AIM OF THE TASK:
Reproduce the records word for word, leaving out any pictures they hold.

#### RECORD SET

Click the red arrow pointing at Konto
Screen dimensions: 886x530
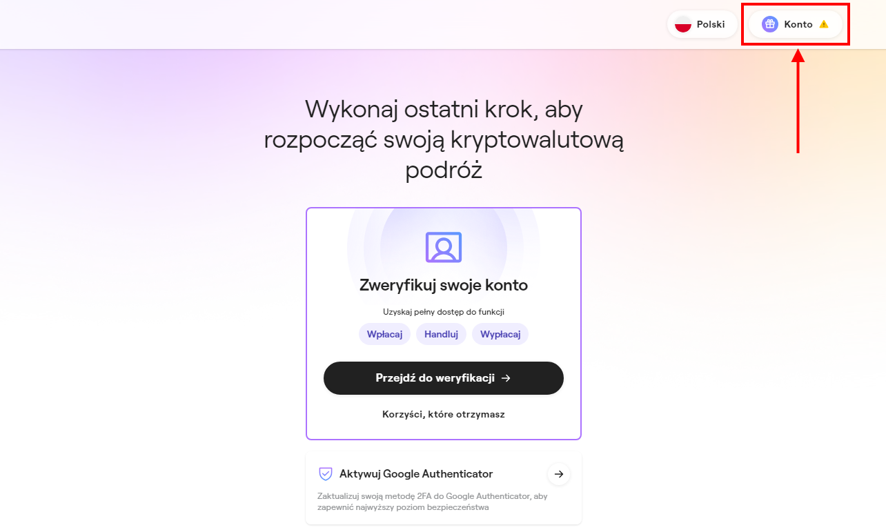[x=798, y=101]
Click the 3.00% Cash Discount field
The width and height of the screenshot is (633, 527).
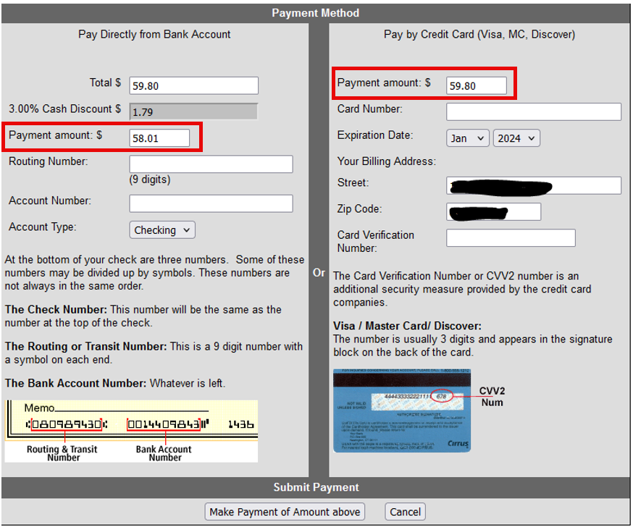tap(193, 111)
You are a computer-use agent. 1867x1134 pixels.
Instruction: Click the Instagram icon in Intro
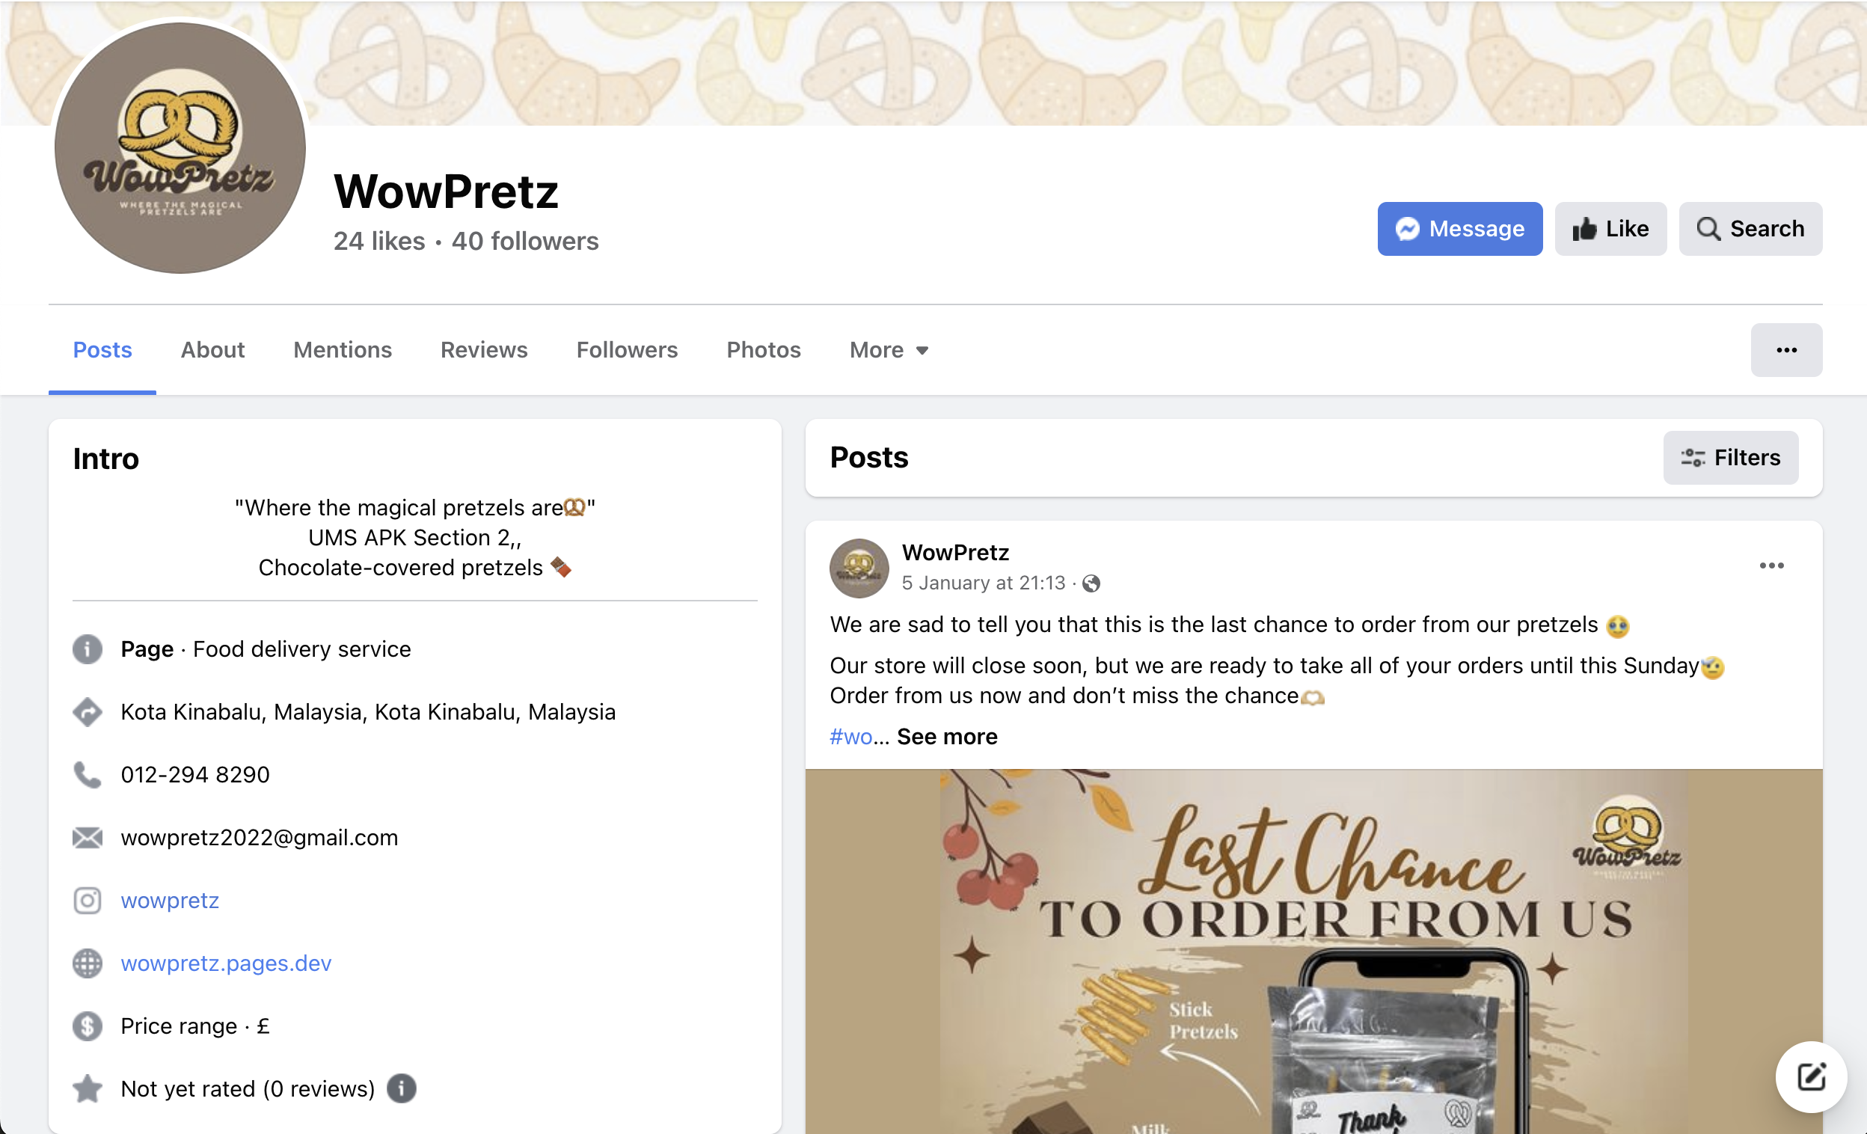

########

RESPONSE TO THIS EXERCISE:
Click the red arrow pointing at Konto
Screen dimensions: 886x530
[x=798, y=101]
Click the 3.00% Cash Discount field
The width and height of the screenshot is (633, 527).
tap(193, 111)
You are a computer-use agent. 1867x1134 pixels.
Instruction: Click the Instagram icon in Intro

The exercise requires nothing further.